For every line in the material, output its text exactly and exclude any image it holds.

=== Begin Enclosure ===

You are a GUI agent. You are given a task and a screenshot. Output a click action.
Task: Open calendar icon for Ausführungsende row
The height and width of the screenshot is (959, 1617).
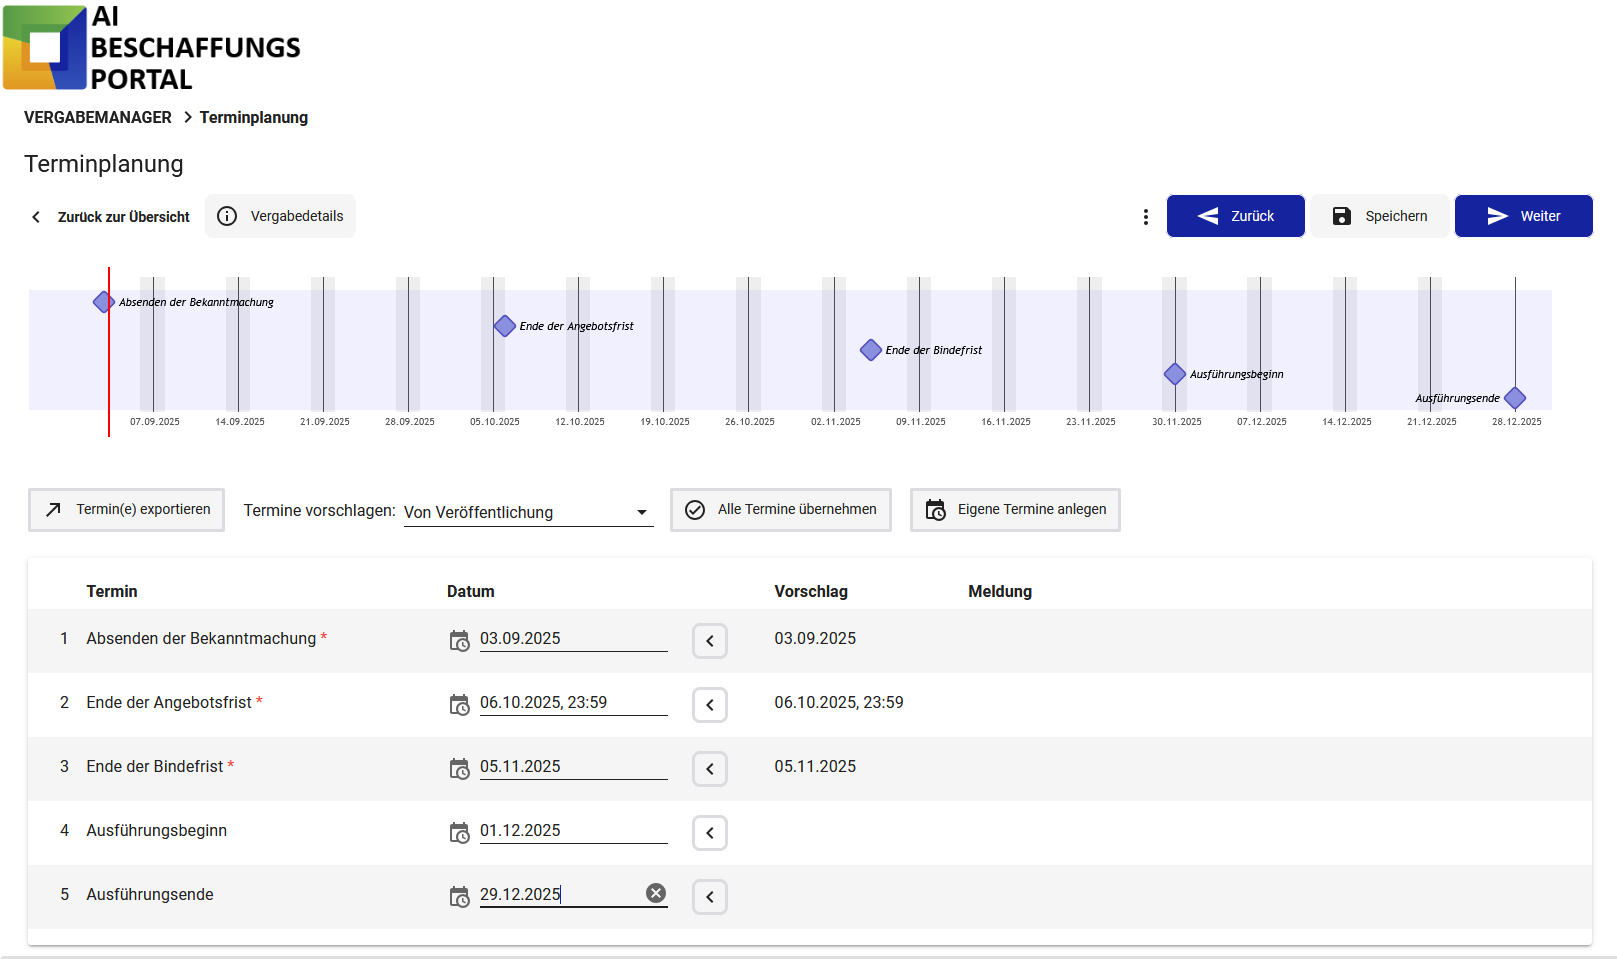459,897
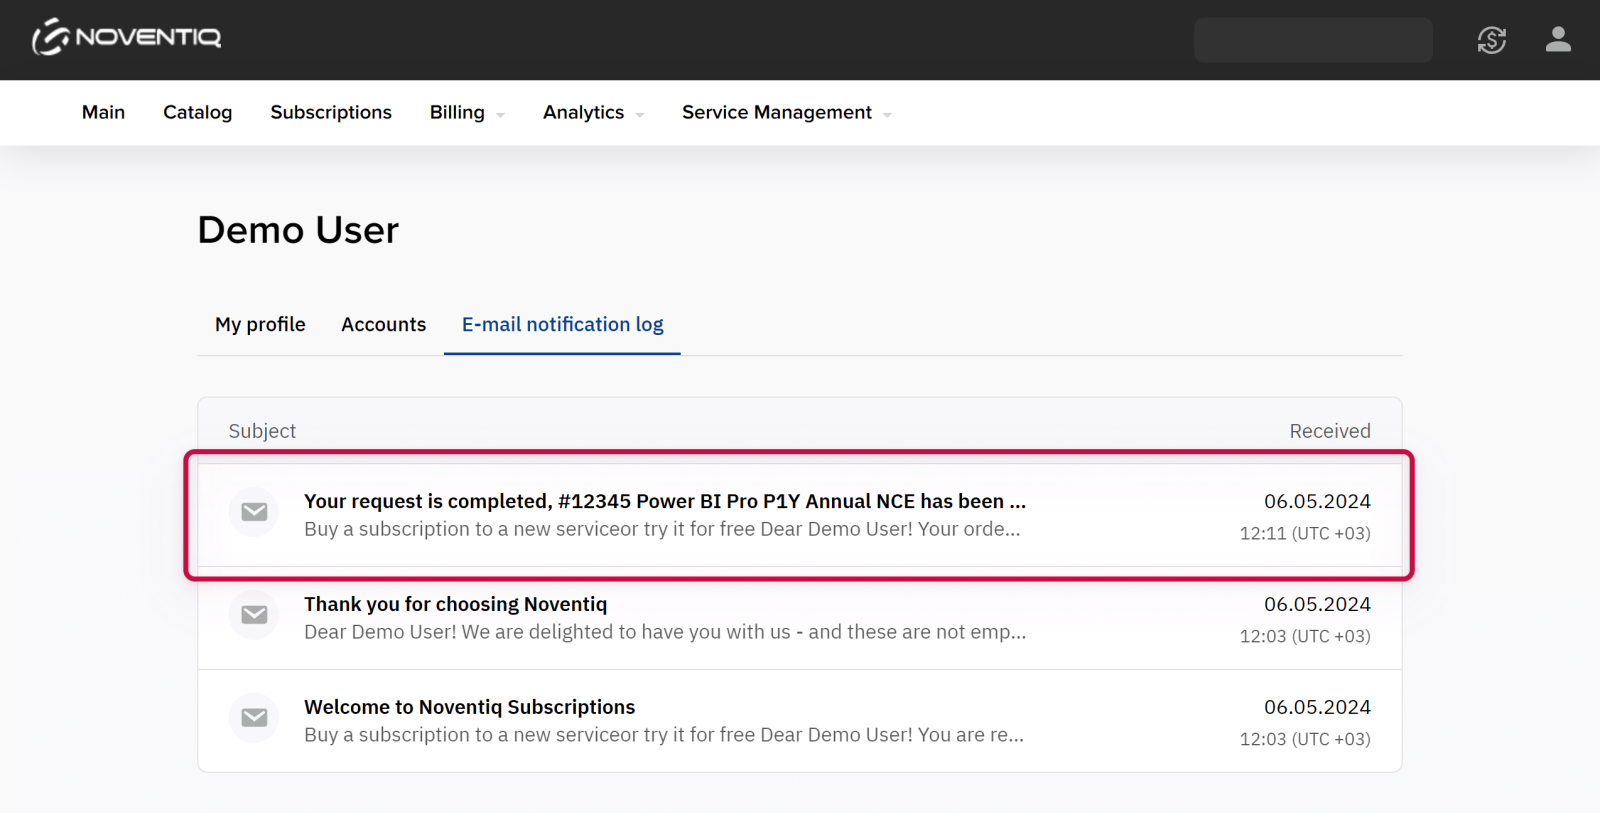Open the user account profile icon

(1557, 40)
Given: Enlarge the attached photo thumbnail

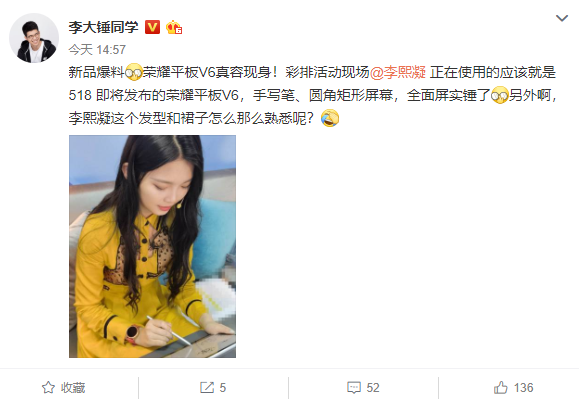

=== End Enclosure ===

■ EXERCISE RESPONSE:
You are a GUI agent. You are given a task and a screenshot. Output a click action.
Task: Open calendar icon for Ausführungsende row
The height and width of the screenshot is (959, 1617).
459,897
Open the user account profile icon

(1557, 40)
Given: Enlarge the attached photo thumbnail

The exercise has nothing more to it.